The request ▸ Reproduce verbatim the entries from their first line through the line containing "The height and width of the screenshot is (416, 675).", inclusive.

---------------

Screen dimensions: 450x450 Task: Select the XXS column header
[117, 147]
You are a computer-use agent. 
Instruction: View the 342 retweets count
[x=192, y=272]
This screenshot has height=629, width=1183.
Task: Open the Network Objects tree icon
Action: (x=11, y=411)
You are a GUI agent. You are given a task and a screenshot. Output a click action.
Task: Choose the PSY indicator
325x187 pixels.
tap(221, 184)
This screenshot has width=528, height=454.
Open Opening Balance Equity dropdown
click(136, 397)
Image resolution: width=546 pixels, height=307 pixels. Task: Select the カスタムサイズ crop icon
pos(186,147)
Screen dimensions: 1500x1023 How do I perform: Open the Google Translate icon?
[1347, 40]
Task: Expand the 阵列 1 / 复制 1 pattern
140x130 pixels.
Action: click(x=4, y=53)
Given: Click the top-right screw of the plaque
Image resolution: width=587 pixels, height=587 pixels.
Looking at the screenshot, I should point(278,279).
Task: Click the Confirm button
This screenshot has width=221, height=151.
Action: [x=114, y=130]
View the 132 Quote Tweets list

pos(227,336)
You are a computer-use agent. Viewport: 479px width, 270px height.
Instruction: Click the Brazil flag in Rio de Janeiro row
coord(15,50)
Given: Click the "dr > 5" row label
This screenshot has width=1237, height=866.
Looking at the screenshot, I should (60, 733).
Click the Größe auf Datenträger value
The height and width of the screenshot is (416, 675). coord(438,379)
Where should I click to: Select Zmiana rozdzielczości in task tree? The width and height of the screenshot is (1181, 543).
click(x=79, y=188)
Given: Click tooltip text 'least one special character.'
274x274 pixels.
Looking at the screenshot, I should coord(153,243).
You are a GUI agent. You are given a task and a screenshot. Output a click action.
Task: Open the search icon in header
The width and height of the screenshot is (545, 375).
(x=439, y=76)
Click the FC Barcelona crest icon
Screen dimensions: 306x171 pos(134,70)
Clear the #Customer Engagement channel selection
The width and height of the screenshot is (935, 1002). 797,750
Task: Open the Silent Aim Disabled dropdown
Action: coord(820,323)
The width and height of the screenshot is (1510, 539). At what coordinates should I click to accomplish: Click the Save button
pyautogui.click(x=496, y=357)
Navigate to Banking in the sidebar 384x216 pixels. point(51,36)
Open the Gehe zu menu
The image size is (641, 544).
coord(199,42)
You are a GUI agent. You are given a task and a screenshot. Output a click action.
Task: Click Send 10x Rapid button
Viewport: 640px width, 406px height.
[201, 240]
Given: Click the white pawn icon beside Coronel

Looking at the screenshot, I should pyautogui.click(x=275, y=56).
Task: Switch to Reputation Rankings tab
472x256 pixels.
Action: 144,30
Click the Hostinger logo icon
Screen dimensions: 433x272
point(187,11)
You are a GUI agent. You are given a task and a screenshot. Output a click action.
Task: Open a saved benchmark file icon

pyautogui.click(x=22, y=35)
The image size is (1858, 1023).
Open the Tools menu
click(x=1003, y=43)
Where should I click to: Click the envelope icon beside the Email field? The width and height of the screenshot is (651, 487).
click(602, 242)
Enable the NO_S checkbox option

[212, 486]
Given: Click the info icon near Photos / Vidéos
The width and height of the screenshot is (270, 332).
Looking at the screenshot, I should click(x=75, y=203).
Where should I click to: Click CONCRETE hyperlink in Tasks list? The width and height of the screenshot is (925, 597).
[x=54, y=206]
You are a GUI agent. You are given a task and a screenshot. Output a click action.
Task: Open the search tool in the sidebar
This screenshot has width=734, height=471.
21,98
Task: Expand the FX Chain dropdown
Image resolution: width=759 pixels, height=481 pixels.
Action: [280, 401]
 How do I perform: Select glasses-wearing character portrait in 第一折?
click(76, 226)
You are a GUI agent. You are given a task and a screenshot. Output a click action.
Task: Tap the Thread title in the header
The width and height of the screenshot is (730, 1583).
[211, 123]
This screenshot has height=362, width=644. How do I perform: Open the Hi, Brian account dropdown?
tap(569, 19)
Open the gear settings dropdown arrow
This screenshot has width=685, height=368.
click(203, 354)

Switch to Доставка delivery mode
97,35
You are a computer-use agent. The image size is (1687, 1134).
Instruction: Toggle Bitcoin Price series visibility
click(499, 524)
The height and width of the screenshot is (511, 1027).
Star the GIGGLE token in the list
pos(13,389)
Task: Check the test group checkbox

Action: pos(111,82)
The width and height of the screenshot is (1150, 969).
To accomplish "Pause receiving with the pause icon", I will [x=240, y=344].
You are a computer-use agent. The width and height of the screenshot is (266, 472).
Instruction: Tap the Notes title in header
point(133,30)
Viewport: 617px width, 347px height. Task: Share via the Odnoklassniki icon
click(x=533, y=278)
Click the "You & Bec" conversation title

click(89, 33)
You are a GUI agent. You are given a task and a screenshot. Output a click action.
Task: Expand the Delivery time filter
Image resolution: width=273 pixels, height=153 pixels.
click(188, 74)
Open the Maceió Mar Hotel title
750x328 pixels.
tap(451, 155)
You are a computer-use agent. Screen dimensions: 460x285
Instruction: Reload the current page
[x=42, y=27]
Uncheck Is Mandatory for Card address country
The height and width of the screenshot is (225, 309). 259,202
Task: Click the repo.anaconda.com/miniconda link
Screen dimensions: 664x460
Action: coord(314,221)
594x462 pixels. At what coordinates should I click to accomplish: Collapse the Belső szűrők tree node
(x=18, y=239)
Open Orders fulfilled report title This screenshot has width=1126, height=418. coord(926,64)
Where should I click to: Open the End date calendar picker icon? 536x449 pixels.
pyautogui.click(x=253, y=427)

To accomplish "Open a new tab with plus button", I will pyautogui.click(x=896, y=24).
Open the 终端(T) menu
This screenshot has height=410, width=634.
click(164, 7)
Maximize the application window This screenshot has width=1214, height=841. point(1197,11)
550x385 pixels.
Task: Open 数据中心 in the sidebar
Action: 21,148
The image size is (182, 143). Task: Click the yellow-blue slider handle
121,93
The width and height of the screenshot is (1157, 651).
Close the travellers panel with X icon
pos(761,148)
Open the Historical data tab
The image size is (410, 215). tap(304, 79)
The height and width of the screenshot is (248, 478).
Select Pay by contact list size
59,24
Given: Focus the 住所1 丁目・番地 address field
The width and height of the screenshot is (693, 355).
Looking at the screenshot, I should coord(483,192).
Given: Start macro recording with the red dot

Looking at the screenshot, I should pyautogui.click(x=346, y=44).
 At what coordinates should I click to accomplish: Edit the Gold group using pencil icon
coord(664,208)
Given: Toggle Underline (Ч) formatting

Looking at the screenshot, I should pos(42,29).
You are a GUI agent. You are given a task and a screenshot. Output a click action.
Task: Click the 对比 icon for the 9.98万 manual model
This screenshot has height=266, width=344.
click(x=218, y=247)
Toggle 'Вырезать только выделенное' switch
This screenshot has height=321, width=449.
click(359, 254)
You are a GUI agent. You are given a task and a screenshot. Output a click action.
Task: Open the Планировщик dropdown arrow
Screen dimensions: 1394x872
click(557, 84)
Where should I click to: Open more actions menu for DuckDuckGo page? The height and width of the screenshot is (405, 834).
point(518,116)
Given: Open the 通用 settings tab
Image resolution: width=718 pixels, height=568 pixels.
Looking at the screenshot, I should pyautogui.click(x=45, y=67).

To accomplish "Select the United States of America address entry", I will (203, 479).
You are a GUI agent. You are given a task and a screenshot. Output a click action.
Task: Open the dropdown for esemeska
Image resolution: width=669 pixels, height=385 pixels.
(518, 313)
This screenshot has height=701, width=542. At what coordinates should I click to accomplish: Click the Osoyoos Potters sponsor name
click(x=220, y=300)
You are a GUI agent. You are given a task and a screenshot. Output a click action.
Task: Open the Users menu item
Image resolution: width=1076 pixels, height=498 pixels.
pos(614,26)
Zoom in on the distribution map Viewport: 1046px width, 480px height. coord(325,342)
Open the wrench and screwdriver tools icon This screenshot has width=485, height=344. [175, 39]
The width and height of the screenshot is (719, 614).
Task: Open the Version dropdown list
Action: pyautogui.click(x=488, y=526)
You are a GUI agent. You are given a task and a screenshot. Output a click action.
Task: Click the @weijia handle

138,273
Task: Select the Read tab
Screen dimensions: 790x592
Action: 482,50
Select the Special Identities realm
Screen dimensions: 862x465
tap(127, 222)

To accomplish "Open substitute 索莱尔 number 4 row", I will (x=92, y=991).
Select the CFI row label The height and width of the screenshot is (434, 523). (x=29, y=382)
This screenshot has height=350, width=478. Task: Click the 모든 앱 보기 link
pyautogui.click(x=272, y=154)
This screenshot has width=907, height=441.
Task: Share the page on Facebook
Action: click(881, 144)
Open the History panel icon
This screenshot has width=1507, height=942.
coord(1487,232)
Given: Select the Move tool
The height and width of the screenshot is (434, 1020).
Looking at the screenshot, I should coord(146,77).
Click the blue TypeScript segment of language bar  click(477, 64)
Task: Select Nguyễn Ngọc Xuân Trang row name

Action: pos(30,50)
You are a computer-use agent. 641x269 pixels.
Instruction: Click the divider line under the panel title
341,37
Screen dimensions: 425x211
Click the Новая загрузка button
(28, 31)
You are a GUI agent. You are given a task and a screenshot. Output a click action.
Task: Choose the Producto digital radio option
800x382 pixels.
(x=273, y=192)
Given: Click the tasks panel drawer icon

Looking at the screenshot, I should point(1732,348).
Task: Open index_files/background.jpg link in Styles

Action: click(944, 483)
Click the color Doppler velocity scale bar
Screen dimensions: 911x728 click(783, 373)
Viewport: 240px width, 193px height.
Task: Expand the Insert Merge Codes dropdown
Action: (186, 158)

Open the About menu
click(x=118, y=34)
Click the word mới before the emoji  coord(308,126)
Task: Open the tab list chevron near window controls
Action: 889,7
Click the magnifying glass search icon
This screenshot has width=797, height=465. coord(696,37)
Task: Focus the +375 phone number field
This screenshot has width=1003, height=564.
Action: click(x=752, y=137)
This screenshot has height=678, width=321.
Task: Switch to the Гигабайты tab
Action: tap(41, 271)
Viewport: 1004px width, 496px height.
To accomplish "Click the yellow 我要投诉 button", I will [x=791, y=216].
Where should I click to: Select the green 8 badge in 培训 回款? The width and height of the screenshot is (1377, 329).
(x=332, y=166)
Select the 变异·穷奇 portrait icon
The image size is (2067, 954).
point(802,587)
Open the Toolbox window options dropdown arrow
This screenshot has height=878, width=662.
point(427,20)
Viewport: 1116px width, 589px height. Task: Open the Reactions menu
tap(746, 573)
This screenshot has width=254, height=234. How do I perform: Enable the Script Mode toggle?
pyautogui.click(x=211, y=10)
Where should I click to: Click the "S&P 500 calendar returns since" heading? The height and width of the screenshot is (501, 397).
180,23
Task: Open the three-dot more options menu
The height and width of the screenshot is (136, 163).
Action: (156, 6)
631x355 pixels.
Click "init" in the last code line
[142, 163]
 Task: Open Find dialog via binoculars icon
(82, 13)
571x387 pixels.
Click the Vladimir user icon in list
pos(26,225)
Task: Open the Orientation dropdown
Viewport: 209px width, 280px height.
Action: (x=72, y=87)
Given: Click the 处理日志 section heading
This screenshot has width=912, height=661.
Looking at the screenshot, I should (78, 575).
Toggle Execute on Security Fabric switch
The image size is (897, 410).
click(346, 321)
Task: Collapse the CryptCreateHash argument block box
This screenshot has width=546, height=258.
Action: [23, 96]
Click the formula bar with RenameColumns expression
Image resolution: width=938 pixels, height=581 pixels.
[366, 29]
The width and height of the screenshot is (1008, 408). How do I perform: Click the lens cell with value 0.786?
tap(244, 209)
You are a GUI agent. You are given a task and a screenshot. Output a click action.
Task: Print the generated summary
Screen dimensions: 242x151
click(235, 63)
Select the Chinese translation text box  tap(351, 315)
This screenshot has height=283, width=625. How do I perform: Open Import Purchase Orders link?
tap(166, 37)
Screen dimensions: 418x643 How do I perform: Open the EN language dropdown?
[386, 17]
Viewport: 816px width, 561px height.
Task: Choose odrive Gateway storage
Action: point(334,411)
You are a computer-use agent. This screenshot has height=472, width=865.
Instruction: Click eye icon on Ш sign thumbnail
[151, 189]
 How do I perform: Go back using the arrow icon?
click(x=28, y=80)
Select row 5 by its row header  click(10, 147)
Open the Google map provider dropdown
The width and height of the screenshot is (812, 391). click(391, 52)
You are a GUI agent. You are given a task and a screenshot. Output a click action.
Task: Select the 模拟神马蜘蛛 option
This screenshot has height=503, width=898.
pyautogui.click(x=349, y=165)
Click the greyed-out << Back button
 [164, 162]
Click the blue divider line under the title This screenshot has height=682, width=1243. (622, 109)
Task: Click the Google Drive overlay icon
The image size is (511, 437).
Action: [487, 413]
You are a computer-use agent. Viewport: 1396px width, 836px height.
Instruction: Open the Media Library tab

---------------

Full answer ▸
Screen dimensions: 450x450 Task: Select the XXS column header
[117, 147]
You are a computer-use agent. 
Instruction: View the 342 retweets count
[x=192, y=272]
This screenshot has height=629, width=1183.
Task: Open the Network Objects tree icon
Action: (x=11, y=411)
You are a GUI agent. You are given a task and a screenshot. Output a click action.
Task: Choose the PSY indicator
325x187 pixels.
tap(221, 184)
This screenshot has width=528, height=454.
Open Opening Balance Equity dropdown
click(136, 397)
Image resolution: width=546 pixels, height=307 pixels. Task: Select the カスタムサイズ crop icon
pos(186,147)
Screen dimensions: 1500x1023 How do I perform: Open the Google Translate icon?
[1347, 40]
Task: Expand the 阵列 1 / 复制 1 pattern
140x130 pixels.
Action: click(x=4, y=53)
Given: Click the top-right screw of the plaque
Image resolution: width=587 pixels, height=587 pixels.
Looking at the screenshot, I should point(278,279).
Task: Click the Confirm button
This screenshot has width=221, height=151.
Action: [x=114, y=130]
View the 132 Quote Tweets list

pos(227,336)
You are a computer-use agent. Viewport: 479px width, 270px height.
Instruction: Click the Brazil flag in Rio de Janeiro row
coord(15,50)
Given: Click the "dr > 5" row label
This screenshot has width=1237, height=866.
Looking at the screenshot, I should (60, 733).
Click the Größe auf Datenträger value
The height and width of the screenshot is (416, 675). coord(438,379)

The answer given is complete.